La principessa rise bonariamente, "Tu non vedi l'insieme, Maria, Elisabetta si è battuta sin da subito per i suoi diritti e per quelli dei suoi figli."
"Voi, l'ammirate?" domandò la bambina, incredula.
La principessa sospirò, "Sei così intelligente che a volte dimentico quanto tu sia giovane."
"Madre, non capisco cosa volete dirmi."
"Vedi, è vero che ha sottoposto la duchessa all'imbarazzo, ma andava fatto."
"Perché si dovrebbe fare del male a qualcuno per dovere?"
"Quando crescerai, scoprirai che la vita è ben più complicata di quanto appaia. Non sempre giusto e sbagliato sono separati da una linea netta. A volte si creano delle situazioni che ti schiacciano e ti conducono a delle scelte che in libertà non avresti mai fatto. Noi donne non abbiamo lo stesso potere degli uomini, ma possiamo fare grandi cose con accortezza e intelligenza. Ogni azione deve essere compiuta in funzione di un risultato ben più grande."
Maria Amalia la osservava con i suoi occhioni confusi e alla principessa non sfuggì quello smarrimento.

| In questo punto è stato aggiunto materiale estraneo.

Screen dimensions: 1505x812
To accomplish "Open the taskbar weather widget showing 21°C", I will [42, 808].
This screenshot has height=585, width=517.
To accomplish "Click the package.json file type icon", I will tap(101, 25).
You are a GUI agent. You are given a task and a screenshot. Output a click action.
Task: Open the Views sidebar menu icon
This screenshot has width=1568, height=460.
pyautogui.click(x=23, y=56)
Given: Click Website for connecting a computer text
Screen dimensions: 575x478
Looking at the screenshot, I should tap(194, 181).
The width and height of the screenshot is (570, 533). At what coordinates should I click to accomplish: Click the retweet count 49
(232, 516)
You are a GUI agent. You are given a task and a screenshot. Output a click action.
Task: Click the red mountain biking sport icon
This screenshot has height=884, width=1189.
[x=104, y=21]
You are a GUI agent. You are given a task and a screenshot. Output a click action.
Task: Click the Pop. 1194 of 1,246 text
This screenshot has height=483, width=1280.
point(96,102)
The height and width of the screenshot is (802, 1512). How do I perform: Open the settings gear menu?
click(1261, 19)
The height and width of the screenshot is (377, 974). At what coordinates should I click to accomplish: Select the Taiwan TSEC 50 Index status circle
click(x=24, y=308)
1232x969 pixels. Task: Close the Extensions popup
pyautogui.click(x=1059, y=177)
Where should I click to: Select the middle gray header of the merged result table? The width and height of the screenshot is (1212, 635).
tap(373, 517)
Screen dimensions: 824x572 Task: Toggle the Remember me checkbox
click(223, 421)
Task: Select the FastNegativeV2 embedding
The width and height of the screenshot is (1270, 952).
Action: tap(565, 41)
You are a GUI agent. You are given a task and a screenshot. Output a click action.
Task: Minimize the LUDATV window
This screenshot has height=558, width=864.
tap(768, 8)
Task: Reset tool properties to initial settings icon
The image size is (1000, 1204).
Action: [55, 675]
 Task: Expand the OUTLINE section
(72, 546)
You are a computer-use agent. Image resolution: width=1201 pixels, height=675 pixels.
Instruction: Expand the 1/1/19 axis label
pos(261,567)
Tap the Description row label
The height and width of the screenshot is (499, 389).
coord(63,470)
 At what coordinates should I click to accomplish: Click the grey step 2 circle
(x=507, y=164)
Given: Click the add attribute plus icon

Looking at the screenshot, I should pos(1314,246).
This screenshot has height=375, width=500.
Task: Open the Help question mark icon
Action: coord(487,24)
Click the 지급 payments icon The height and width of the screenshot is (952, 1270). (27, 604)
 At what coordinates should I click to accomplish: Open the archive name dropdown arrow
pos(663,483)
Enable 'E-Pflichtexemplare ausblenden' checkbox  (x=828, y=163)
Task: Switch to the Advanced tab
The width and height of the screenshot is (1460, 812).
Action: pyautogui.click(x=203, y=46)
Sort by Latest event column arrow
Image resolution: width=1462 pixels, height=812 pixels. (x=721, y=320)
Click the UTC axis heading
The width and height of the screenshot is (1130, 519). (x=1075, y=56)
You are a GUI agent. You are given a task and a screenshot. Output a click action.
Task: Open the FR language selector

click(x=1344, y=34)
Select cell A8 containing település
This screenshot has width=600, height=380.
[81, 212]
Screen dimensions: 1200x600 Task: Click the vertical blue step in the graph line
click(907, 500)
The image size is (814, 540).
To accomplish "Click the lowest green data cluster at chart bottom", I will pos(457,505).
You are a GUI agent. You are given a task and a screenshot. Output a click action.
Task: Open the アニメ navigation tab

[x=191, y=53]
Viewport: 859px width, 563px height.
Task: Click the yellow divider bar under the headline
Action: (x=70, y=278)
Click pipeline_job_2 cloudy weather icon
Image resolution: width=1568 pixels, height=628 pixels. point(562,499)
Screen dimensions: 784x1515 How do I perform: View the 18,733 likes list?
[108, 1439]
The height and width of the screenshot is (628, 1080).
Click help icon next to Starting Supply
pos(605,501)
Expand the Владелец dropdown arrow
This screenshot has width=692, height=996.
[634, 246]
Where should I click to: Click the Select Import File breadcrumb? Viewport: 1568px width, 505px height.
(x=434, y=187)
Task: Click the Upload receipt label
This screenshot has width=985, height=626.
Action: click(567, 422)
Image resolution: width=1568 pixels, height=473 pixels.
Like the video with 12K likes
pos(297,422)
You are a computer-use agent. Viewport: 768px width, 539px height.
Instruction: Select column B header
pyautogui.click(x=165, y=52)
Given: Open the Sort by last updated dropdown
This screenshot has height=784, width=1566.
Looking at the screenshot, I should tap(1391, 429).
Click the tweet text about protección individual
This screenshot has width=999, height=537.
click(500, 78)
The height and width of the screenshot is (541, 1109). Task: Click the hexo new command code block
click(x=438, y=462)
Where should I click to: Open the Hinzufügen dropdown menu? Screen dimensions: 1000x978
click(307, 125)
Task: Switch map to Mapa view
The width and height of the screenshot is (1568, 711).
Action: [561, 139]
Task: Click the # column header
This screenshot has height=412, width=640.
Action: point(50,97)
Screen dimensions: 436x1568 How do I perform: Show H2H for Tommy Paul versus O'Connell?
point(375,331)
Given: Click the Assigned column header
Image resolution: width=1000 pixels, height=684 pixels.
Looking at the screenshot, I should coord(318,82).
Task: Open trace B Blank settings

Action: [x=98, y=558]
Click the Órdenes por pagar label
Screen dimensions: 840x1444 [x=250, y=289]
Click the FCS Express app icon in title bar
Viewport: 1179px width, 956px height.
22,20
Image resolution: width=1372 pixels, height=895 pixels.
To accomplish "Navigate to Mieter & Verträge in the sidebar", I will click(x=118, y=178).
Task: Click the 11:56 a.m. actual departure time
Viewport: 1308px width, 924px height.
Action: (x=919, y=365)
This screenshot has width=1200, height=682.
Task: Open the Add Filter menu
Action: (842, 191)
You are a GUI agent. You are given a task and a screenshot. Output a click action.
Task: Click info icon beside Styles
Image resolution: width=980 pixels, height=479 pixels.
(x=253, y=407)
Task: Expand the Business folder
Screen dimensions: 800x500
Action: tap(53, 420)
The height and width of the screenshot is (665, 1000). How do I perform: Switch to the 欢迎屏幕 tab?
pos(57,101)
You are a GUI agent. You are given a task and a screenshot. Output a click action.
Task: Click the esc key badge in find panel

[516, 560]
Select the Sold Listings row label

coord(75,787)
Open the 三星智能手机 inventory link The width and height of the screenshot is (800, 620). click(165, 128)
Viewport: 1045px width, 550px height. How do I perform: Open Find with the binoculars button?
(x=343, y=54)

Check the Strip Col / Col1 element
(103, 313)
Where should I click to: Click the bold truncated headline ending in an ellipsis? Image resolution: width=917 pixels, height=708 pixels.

"Come posso spiegarti" iniziò chiamando a raccolta i pensieri, "lo sapevi che Elisabetta Farnese è l'ultima Farnese in vita?"
"No."
"Bene, allora devi sapere che il ducato di Parma e Piacenza è sempre appartenuto alla sua famiglia, quindi, se il figlio del defunto zio, Antonio Farnese e della duchessa D'Este sarà maschio, il ducato continuerà ad appartenere ai Farnese e lei si farà da parte, in caso contrario, desidera che passi nelle mani di suo figlio Carlo che è in parte un Farnese. Capisci?"
"Certo, madre, vuole proteggere l'eredità della sua famiglia e non vuole
che ci siano degli impostori sul trono."
"Impostori, scelta interessante del termine, Maria."
"Ho pensato che se la regina ha voluto accertarsi della gravidanza è perché credeva che fosse una menzogna della duchessa per rimanere al potere."
"Ecco l'intelligenza di cui parlavo" rise la madre soddisfatta, "ora ti sono più chiare le mie parole?"
"Credo di aver capito che non sarà facile essere grande."
La principessa sorrise, "Esatto, mia cara, quindi fai tesoro delle mie parole perché un giorno ti saranno molto più chiare."
"Sì, madre."
"Ora vai."
Maria Amalia annuì e si allontanò in silenzio, ignara che un giorno avrebbe ripensato a quelle parole che si erano scambiate in quel lontano pomeriggio di giugno.